▼▼▼

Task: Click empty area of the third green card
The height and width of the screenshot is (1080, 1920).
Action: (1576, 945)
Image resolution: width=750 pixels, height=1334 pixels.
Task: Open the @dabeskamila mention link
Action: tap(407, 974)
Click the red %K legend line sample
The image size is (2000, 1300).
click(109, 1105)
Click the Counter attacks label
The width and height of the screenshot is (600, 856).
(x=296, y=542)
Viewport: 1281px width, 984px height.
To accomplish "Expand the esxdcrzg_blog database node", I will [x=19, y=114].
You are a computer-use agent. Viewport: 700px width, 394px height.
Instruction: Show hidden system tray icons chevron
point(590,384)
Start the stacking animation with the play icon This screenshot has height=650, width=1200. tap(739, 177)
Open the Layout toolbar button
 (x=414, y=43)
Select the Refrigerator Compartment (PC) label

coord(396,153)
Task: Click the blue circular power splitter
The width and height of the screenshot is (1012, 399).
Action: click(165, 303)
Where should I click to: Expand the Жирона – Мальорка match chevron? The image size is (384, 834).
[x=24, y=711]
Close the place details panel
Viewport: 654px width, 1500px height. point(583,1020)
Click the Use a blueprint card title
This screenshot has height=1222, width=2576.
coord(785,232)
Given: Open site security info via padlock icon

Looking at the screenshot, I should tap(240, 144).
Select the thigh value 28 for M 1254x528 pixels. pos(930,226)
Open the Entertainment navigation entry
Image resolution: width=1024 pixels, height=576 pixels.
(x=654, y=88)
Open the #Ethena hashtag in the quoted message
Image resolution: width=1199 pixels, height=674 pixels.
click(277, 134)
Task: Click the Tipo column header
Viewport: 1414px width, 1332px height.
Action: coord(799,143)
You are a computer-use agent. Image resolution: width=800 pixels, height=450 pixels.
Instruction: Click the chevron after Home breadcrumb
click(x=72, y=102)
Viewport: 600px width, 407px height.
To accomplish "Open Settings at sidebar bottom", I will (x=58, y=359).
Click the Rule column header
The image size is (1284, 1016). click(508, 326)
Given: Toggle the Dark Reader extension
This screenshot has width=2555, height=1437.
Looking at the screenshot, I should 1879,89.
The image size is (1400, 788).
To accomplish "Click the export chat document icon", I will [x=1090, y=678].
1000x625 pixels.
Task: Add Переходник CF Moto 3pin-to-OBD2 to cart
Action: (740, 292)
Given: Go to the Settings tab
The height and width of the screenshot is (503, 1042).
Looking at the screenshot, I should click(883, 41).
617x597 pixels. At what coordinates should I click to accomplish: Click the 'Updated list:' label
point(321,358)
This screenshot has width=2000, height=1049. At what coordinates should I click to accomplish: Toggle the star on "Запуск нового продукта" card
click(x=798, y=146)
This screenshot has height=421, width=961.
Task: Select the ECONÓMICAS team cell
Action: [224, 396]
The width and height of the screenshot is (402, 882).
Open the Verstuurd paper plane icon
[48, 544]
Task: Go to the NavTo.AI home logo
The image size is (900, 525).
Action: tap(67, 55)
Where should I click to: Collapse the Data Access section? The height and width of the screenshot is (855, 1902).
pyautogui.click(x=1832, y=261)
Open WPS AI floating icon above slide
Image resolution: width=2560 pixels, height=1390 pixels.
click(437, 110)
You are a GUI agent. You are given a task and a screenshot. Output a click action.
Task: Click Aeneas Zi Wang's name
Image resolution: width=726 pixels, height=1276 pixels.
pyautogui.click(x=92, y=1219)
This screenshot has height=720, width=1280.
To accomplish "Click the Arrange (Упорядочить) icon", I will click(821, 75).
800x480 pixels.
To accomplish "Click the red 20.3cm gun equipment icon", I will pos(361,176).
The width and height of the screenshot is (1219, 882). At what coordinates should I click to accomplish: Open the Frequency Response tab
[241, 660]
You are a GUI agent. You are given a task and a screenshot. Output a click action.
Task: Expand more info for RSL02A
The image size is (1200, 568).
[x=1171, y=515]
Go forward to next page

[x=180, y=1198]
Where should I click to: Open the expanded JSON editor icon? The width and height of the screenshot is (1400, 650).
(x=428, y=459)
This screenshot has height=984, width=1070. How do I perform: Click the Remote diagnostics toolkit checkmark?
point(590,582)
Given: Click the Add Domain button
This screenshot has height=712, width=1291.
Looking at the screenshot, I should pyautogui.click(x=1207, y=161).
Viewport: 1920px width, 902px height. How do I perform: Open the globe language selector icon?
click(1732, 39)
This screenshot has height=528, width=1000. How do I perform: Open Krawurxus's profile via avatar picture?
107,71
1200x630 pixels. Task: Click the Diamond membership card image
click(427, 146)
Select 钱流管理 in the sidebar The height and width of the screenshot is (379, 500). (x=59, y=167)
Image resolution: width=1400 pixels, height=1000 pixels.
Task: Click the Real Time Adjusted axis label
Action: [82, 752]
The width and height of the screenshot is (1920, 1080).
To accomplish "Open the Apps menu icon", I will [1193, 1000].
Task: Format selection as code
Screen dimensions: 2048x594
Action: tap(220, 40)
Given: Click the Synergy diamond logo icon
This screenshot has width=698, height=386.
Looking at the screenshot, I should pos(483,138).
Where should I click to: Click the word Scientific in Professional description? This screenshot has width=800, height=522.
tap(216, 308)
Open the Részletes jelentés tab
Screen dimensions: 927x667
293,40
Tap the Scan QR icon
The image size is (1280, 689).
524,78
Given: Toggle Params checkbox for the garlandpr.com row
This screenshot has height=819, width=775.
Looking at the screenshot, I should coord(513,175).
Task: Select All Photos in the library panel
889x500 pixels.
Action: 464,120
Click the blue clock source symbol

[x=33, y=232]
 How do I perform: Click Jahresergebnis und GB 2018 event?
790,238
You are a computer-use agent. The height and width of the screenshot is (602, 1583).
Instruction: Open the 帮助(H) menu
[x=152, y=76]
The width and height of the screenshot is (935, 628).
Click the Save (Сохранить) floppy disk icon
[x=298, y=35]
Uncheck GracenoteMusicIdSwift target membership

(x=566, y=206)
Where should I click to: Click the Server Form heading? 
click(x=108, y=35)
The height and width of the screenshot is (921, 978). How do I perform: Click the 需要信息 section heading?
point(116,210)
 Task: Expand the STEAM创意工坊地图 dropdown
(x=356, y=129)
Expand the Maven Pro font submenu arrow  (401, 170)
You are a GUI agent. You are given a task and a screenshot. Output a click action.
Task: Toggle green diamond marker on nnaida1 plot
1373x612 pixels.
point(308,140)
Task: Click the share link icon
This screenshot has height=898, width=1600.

▲▲▲

Can you turn the material above, starting at the line containing "Task: Format selection as code" and ending at its final line, into a Markdown table with the columns Row and Material line, leaving out blank lines?

| Row | Material line |
|---|---|
| 1 | Task: Format selection as code |
| 2 | Screen dimensions: 2048x594 |
| 3 | Action: tap(220, 40) |
| 4 | Given: Click the Synergy diamond logo icon |
| 5 | This screenshot has width=698, height=386. |
| 6 | Looking at the screenshot, I should pos(483,138). |
| 7 | Where should I click to: Click the word Scientific in Professional description? This screenshot has width=800, height=522. |
| 8 | tap(216, 308) |
| 9 | Open the Részletes jelentés tab |
| 10 | Screen dimensions: 927x667 |
| 11 | 293,40 |
| 12 | Tap the Scan QR icon |
| 13 | The image size is (1280, 689). |
| 14 | 524,78 |
| 15 | Given: Toggle Params checkbox for the garlandpr.com row |
| 16 | This screenshot has height=819, width=775. |
| 17 | Looking at the screenshot, I should coord(513,175). |
| 18 | Task: Select All Photos in the library panel |
| 19 | 889x500 pixels. |
| 20 | Action: 464,120 |
| 21 | Click the blue clock source symbol |
| 22 | [x=33, y=232] |
| 23 |  How do I perform: Click Jahresergebnis und GB 2018 event? |
| 24 | 790,238 |
| 25 | You are a computer-use agent. The height and width of the screenshot is (602, 1583). |
| 26 | Instruction: Open the 帮助(H) menu |
| 27 | [x=152, y=76] |
| 28 | The width and height of the screenshot is (935, 628). |
| 29 | Click the Save (Сохранить) floppy disk icon |
| 30 | [x=298, y=35] |
| 31 | Uncheck GracenoteMusicIdSwift target membership |
| 32 | (x=566, y=206) |
| 33 | Where should I click to: Click the Server Form heading?  |
| 34 | click(x=108, y=35) |
| 35 | The height and width of the screenshot is (921, 978). How do I perform: Click the 需要信息 section heading? |
| 36 | point(116,210) |
| 37 |  Task: Expand the STEAM创意工坊地图 dropdown |
| 38 | (x=356, y=129) |
| 39 | Expand the Maven Pro font submenu arrow  (401, 170) |
| 40 | You are a GUI agent. You are given a task and a screenshot. Output a click action. |
| 41 | Task: Toggle green diamond marker on nnaida1 plot |
| 42 | 1373x612 pixels. |
| 43 | point(308,140) |
| 44 | Task: Click the share link icon |
| 45 | This screenshot has height=898, width=1600. |